··· Provided information
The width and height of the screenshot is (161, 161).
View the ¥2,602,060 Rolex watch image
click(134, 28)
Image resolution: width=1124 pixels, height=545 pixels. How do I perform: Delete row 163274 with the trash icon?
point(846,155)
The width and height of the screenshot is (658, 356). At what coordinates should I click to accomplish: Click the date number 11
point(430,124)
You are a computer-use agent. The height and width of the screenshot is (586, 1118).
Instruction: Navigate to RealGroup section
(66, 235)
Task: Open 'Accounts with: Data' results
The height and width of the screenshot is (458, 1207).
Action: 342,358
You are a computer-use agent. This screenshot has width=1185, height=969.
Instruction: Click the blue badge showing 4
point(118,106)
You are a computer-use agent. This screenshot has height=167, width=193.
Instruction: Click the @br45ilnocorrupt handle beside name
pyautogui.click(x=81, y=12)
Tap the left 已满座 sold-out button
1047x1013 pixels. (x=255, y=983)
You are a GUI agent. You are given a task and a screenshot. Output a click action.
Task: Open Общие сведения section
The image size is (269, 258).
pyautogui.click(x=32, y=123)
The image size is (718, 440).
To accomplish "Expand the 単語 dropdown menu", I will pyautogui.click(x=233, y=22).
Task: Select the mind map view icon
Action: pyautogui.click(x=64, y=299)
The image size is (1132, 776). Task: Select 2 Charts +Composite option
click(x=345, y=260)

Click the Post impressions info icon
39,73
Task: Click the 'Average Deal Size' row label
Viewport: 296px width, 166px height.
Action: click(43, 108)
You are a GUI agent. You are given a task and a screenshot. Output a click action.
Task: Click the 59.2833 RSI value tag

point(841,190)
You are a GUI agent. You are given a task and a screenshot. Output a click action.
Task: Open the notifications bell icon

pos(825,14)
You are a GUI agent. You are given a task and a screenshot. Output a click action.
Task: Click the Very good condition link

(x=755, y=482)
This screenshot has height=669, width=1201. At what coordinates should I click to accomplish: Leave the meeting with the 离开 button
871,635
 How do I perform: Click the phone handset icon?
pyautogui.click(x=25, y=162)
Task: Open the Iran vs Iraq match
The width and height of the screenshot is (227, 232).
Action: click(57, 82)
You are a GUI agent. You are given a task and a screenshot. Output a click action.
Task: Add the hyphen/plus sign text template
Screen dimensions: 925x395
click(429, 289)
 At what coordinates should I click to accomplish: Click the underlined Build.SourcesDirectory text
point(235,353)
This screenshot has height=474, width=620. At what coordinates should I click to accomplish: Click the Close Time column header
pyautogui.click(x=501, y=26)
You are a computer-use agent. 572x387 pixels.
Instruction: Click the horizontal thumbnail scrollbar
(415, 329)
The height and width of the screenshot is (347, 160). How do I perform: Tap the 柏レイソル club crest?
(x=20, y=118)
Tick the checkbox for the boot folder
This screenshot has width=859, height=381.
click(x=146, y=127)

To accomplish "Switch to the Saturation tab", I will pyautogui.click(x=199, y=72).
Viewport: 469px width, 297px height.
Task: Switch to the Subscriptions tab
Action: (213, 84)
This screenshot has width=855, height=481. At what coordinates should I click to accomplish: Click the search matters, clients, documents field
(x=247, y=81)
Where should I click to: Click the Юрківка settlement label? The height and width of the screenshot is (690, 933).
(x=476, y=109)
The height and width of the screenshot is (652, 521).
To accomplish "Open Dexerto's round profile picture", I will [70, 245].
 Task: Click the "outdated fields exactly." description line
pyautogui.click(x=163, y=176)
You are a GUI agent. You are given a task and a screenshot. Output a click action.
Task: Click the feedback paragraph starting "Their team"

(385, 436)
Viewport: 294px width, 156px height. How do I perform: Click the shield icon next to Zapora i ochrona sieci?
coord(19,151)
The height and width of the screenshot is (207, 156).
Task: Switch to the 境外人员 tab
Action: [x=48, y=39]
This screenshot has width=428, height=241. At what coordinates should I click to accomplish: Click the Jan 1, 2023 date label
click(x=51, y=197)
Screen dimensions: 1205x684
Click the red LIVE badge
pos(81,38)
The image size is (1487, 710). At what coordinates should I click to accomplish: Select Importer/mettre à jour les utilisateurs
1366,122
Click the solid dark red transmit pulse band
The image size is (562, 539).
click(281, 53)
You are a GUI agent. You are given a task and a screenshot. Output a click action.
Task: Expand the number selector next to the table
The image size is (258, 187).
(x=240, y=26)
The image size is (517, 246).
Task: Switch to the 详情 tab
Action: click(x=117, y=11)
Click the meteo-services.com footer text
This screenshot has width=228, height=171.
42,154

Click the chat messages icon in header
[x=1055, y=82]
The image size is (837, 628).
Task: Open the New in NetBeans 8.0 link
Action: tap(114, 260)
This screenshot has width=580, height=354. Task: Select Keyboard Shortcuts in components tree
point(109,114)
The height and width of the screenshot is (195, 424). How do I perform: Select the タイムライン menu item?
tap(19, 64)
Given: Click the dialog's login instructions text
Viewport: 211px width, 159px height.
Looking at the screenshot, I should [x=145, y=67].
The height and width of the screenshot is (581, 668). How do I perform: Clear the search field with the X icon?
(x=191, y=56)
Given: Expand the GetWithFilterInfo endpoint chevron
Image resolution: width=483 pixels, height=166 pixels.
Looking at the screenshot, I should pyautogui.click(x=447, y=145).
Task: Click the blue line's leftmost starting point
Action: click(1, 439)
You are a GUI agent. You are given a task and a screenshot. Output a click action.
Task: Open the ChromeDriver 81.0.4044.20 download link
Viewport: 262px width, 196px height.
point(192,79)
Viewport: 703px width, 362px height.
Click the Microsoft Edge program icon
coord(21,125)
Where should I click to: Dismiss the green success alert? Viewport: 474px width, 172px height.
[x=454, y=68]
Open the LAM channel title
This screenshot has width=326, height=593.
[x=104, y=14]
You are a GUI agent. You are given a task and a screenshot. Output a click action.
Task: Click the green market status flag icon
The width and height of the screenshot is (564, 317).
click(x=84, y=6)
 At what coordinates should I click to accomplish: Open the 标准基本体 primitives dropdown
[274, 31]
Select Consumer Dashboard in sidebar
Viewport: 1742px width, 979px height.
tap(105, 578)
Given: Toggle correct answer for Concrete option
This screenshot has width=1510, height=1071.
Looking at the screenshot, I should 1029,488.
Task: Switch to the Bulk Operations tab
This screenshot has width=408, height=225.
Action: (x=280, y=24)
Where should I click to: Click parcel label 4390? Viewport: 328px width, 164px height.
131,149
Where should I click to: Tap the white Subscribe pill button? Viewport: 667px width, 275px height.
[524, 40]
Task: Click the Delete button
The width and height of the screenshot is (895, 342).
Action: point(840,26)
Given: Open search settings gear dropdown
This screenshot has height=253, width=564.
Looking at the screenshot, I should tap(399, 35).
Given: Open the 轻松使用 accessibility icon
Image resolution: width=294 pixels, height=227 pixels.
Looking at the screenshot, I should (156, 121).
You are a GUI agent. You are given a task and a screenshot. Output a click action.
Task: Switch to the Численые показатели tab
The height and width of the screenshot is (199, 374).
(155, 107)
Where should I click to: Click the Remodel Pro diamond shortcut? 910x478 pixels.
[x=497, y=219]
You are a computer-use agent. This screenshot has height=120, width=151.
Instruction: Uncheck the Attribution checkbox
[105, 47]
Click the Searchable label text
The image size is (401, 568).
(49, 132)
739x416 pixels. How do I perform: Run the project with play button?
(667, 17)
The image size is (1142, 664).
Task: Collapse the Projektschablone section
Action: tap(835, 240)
······
→ What is expected: This exercise calls for the entries to be restated exactly.

→ Solution:
The width and height of the screenshot is (161, 161).
View the ¥2,602,060 Rolex watch image
click(134, 28)
Image resolution: width=1124 pixels, height=545 pixels. How do I perform: Delete row 163274 with the trash icon?
point(846,155)
The width and height of the screenshot is (658, 356). At what coordinates should I click to accomplish: Click the date number 11
point(430,124)
You are a computer-use agent. The height and width of the screenshot is (586, 1118).
Instruction: Navigate to RealGroup section
(66, 235)
Task: Open 'Accounts with: Data' results
The height and width of the screenshot is (458, 1207).
Action: 342,358
You are a computer-use agent. This screenshot has width=1185, height=969.
Instruction: Click the blue badge showing 4
point(118,106)
You are a computer-use agent. This screenshot has height=167, width=193.
Instruction: Click the @br45ilnocorrupt handle beside name
pyautogui.click(x=81, y=12)
Tap the left 已满座 sold-out button
1047x1013 pixels. (x=255, y=983)
You are a GUI agent. You are given a task and a screenshot. Output a click action.
Task: Open Общие сведения section
The image size is (269, 258).
pyautogui.click(x=32, y=123)
The image size is (718, 440).
To accomplish "Expand the 単語 dropdown menu", I will pyautogui.click(x=233, y=22).
Task: Select the mind map view icon
Action: pyautogui.click(x=64, y=299)
The image size is (1132, 776). Task: Select 2 Charts +Composite option
click(x=345, y=260)

Click the Post impressions info icon
39,73
Task: Click the 'Average Deal Size' row label
Viewport: 296px width, 166px height.
Action: click(43, 108)
You are a GUI agent. You are given a task and a screenshot. Output a click action.
Task: Click the 59.2833 RSI value tag

point(841,190)
You are a GUI agent. You are given a task and a screenshot. Output a click action.
Task: Open the notifications bell icon

pos(825,14)
You are a GUI agent. You are given a task and a screenshot. Output a click action.
Task: Click the Very good condition link

(x=755, y=482)
This screenshot has height=669, width=1201. At what coordinates should I click to accomplish: Leave the meeting with the 离开 button
871,635
 How do I perform: Click the phone handset icon?
pyautogui.click(x=25, y=162)
Task: Open the Iran vs Iraq match
The width and height of the screenshot is (227, 232).
Action: click(57, 82)
You are a GUI agent. You are given a task and a screenshot. Output a click action.
Task: Add the hyphen/plus sign text template
Screen dimensions: 925x395
click(429, 289)
 At what coordinates should I click to accomplish: Click the underlined Build.SourcesDirectory text
point(235,353)
This screenshot has height=474, width=620. At what coordinates should I click to accomplish: Click the Close Time column header
pyautogui.click(x=501, y=26)
You are a computer-use agent. 572x387 pixels.
Instruction: Click the horizontal thumbnail scrollbar
(415, 329)
The height and width of the screenshot is (347, 160). How do I perform: Tap the 柏レイソル club crest?
(x=20, y=118)
Tick the checkbox for the boot folder
This screenshot has width=859, height=381.
click(x=146, y=127)

To accomplish "Switch to the Saturation tab", I will pyautogui.click(x=199, y=72).
Viewport: 469px width, 297px height.
Task: Switch to the Subscriptions tab
Action: (213, 84)
This screenshot has width=855, height=481. At what coordinates should I click to accomplish: Click the search matters, clients, documents field
(x=247, y=81)
Where should I click to: Click the Юрківка settlement label? The height and width of the screenshot is (690, 933).
(x=476, y=109)
The height and width of the screenshot is (652, 521).
To accomplish "Open Dexerto's round profile picture", I will [70, 245].
 Task: Click the "outdated fields exactly." description line
pyautogui.click(x=163, y=176)
You are a GUI agent. You are given a task and a screenshot. Output a click action.
Task: Click the feedback paragraph starting "Their team"

(385, 436)
Viewport: 294px width, 156px height. How do I perform: Click the shield icon next to Zapora i ochrona sieci?
coord(19,151)
The height and width of the screenshot is (207, 156).
Task: Switch to the 境外人员 tab
Action: [x=48, y=39]
This screenshot has width=428, height=241. At what coordinates should I click to accomplish: Click the Jan 1, 2023 date label
click(x=51, y=197)
Screen dimensions: 1205x684
Click the red LIVE badge
pos(81,38)
The image size is (1487, 710). At what coordinates should I click to accomplish: Select Importer/mettre à jour les utilisateurs
1366,122
Click the solid dark red transmit pulse band
The image size is (562, 539).
click(281, 53)
You are a GUI agent. You are given a task and a screenshot. Output a click action.
Task: Expand the number selector next to the table
The image size is (258, 187).
(x=240, y=26)
The image size is (517, 246).
Task: Switch to the 详情 tab
Action: click(x=117, y=11)
Click the meteo-services.com footer text
This screenshot has width=228, height=171.
42,154

Click the chat messages icon in header
[x=1055, y=82]
The image size is (837, 628).
Task: Open the New in NetBeans 8.0 link
Action: tap(114, 260)
This screenshot has width=580, height=354. Task: Select Keyboard Shortcuts in components tree
point(109,114)
The height and width of the screenshot is (195, 424). How do I perform: Select the タイムライン menu item?
tap(19, 64)
Given: Click the dialog's login instructions text
Viewport: 211px width, 159px height.
Looking at the screenshot, I should [x=145, y=67].
The height and width of the screenshot is (581, 668). How do I perform: Clear the search field with the X icon?
(x=191, y=56)
Given: Expand the GetWithFilterInfo endpoint chevron
Image resolution: width=483 pixels, height=166 pixels.
Looking at the screenshot, I should pyautogui.click(x=447, y=145).
Task: Click the blue line's leftmost starting point
Action: click(1, 439)
You are a GUI agent. You are given a task and a screenshot. Output a click action.
Task: Open the ChromeDriver 81.0.4044.20 download link
Viewport: 262px width, 196px height.
point(192,79)
Viewport: 703px width, 362px height.
Click the Microsoft Edge program icon
coord(21,125)
Where should I click to: Dismiss the green success alert? Viewport: 474px width, 172px height.
[x=454, y=68]
Open the LAM channel title
This screenshot has width=326, height=593.
[x=104, y=14]
You are a GUI agent. You are given a task and a screenshot. Output a click action.
Task: Click the green market status flag icon
The width and height of the screenshot is (564, 317).
click(x=84, y=6)
 At what coordinates should I click to accomplish: Open the 标准基本体 primitives dropdown
[274, 31]
Select Consumer Dashboard in sidebar
Viewport: 1742px width, 979px height.
tap(105, 578)
Given: Toggle correct answer for Concrete option
This screenshot has width=1510, height=1071.
Looking at the screenshot, I should 1029,488.
Task: Switch to the Bulk Operations tab
This screenshot has width=408, height=225.
Action: (x=280, y=24)
Where should I click to: Click parcel label 4390? Viewport: 328px width, 164px height.
131,149
Where should I click to: Tap the white Subscribe pill button? Viewport: 667px width, 275px height.
[524, 40]
Task: Click the Delete button
The width and height of the screenshot is (895, 342).
Action: point(840,26)
Given: Open search settings gear dropdown
This screenshot has height=253, width=564.
Looking at the screenshot, I should tap(399, 35).
Given: Open the 轻松使用 accessibility icon
Image resolution: width=294 pixels, height=227 pixels.
Looking at the screenshot, I should (156, 121).
You are a GUI agent. You are given a task and a screenshot. Output a click action.
Task: Switch to the Численые показатели tab
The height and width of the screenshot is (199, 374).
(155, 107)
Where should I click to: Click the Remodel Pro diamond shortcut? 910x478 pixels.
[x=497, y=219]
You are a computer-use agent. This screenshot has height=120, width=151.
Instruction: Uncheck the Attribution checkbox
[105, 47]
Click the Searchable label text
The image size is (401, 568).
(49, 132)
739x416 pixels. How do I perform: Run the project with play button?
(667, 17)
The image size is (1142, 664).
Task: Collapse the Projektschablone section
Action: tap(835, 240)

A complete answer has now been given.